From the slums of India and villages of Cambodia, to schools in Chile, Argentina, Uruguay, the USA and United Kingdom, Professor Mitra’s experimental results offer an intriguing new future for learning: a future in which ‘knowing’ may be obsolete.

His innovative and bold efforts towards advancing learning for children all over the world earned him the first ever $1m TED Prize award. At the 2013 TED conference, Sugata asked the global TED community to make his dream a reality by helping him build the ultimate School in the Cloud where children, no matter how rich or poor, can engage and connect with information and mentoring online.

In December 2013, the first School in the Cloud lab — located inside a high school in Killingworth, England — opened its doors to students. Seven more labs have since been opened as part of his wish; five in India, one more in the UK and in New York, USA. The labs aim to provide an environment where a global community of educators can observe the impact of self-organized learning on children from a wide range of educational backgrounds.

The School in the Cloud

The School in the Cloud platform was originally launched at the 2014 TED conference to help accelerate this research by helping educators — be they teachers, parents or community leaders — to run their own SOLEs and to contribute to the global experiment by sharing their experiences with others.

It is now managed by SOLE Central at Newcastle University, a global hub for SOLE research and practice directed by Sugata Mitra.

What is a SOLE?

A Self-Organised Learning Environment, or SOLE, can exist anywhere there is a computer, Internet connection, and students who are ready to learn. Within a SOLE students are given the freedom to learn collaboratively using the internet. An educator poses a Big Question and students form small groups to find an answer.
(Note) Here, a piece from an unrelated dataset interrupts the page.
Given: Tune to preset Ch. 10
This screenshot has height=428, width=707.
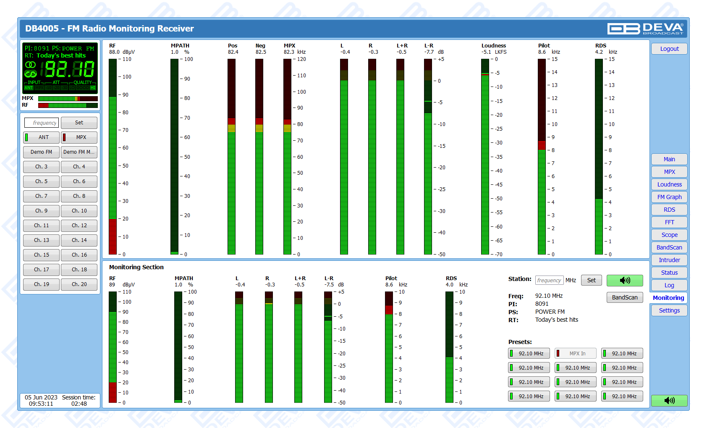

During a SOLE session students are free to move around, change groups and share information at any time. Towards the end of a session they have the opportunity to share what they learned with the whole group. SOLE sessions are characterised by discovery, sharing, spontaneity and limited teacher intervention.

What is the Granny Cloud?

The Granny Cloud is a fluid team of e-mediators, young and old, both male and female from all over the globe. They reach out via Skype to children in SOLEs in locations as diverse as the Indian jungle to the far north of Greenland. Currently, The Granny Cloud consists of over 100 active volunteers. Their main role is to interact with groups of children in regular or one off sessions. This could involve stories, craft activities, songs, exploring the Internet together, quizzes and discussions.
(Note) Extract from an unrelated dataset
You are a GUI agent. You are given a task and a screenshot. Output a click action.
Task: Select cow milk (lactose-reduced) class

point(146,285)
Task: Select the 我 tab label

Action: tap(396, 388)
The aim is to stimulate curiosity, develop confidence and generally have fun. It also involves asking the children Big Questions, working in groups, using the Internet to develop  search skills, talking amongst themselves and then feeding back to their Granny.
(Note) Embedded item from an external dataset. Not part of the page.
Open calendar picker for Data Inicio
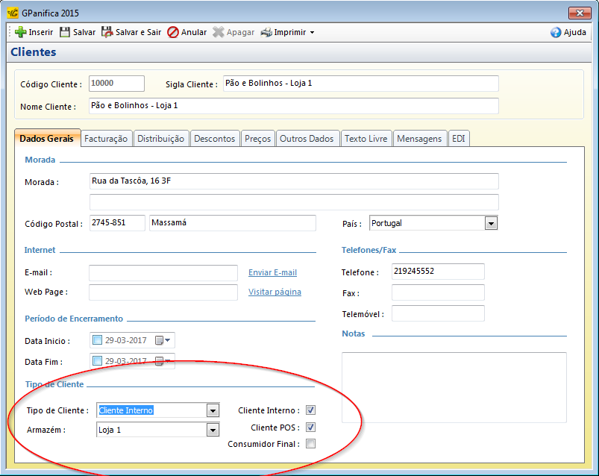The image size is (599, 476). pos(161,341)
Taking its lead from Sugata’s principles of self organisation, the Granny Cloud has developed many different roles within the group and is now run by a core team, led by Dr Suneeta Kulkarni. It offers mutual support, mentors children, provides technical support, gathers data for research, explores fund-raising opportunities, promotes the project through the media and helps with the recruitment of new Grannies.

What are Big Questions?

Big Questions are the spark that ignites a SOLE session. Asking an interesting and relevant question fires up children’s imaginations and curiosity and leads them on a genuine process of discovery. Developing a good Big Question can also be the hardest part of running a SOLE session.

Big Questions are the ones that don’t have an easy answer. They are often open and difficult; they may even be unanswerable. The aim is to encourage deep and long conversations, rather than finding easy answers.

These questions encourage children to offer theories, work collaboratively, use reason and think critically. A good Big Question will connect more than one subject area: “What is an insect?” for instance, does not touch as many different subjects as “What would happen to Earth if all insects disappeared?”.

Some questions are extensive, some precise, some lighthearted, and some poignant. They can tie in with what the children are learning at school, come from their everyday experiences, or be something completely new.

They should be things that encourage research, debate and critical thinking. Big Questions aren’t just about getting the ‘right’ answers, but about learning the methods and skills needed to find the answers.